▸ **EXERCISE DETAILS**: Retype, with no pictures, each line from the one that holds "Where should I" through the last line of the entries below, both included.

(Stored records)

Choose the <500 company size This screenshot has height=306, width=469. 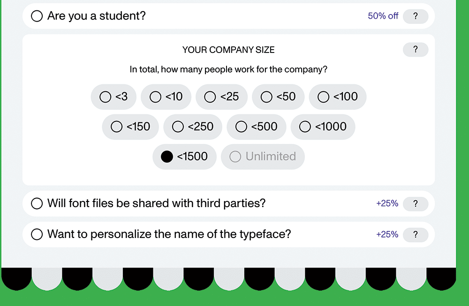[x=256, y=127]
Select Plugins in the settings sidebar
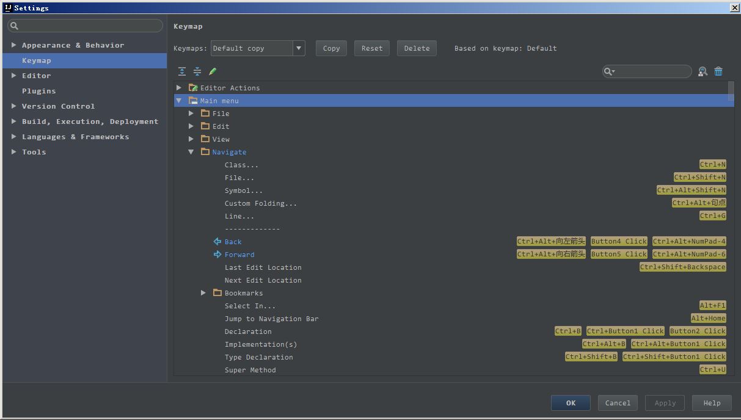 (x=38, y=91)
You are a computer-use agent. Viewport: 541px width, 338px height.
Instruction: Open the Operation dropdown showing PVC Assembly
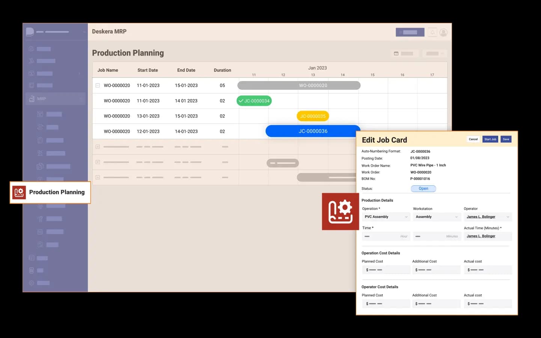point(386,217)
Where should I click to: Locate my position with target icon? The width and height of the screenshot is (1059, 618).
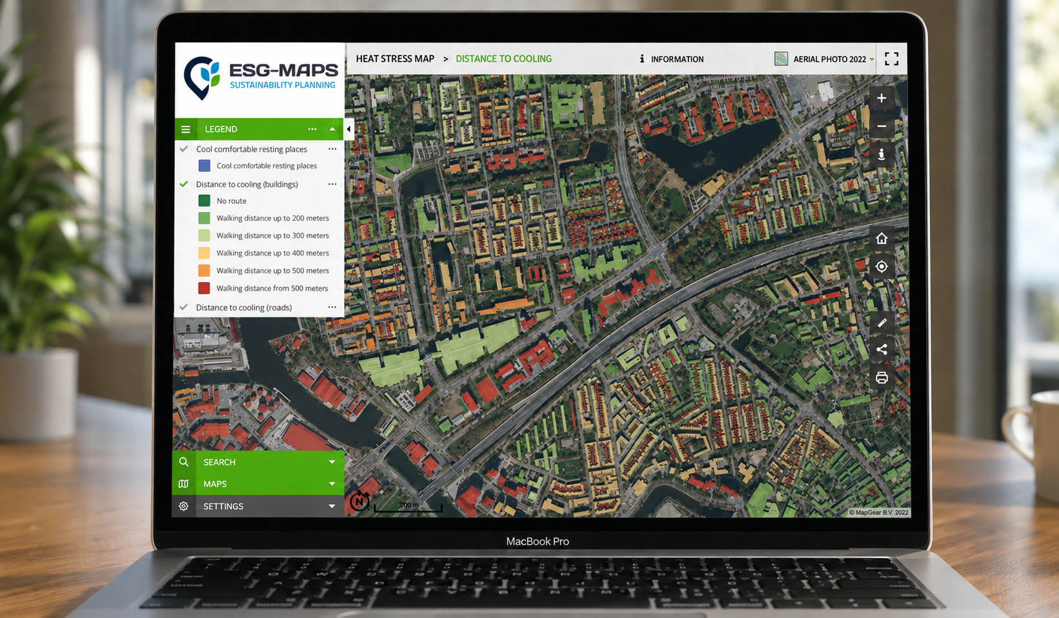click(882, 266)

▸ **TASK RESULT**:
Where should I click to: Locate my position with target icon? The width and height of the screenshot is (1059, 618).
click(882, 266)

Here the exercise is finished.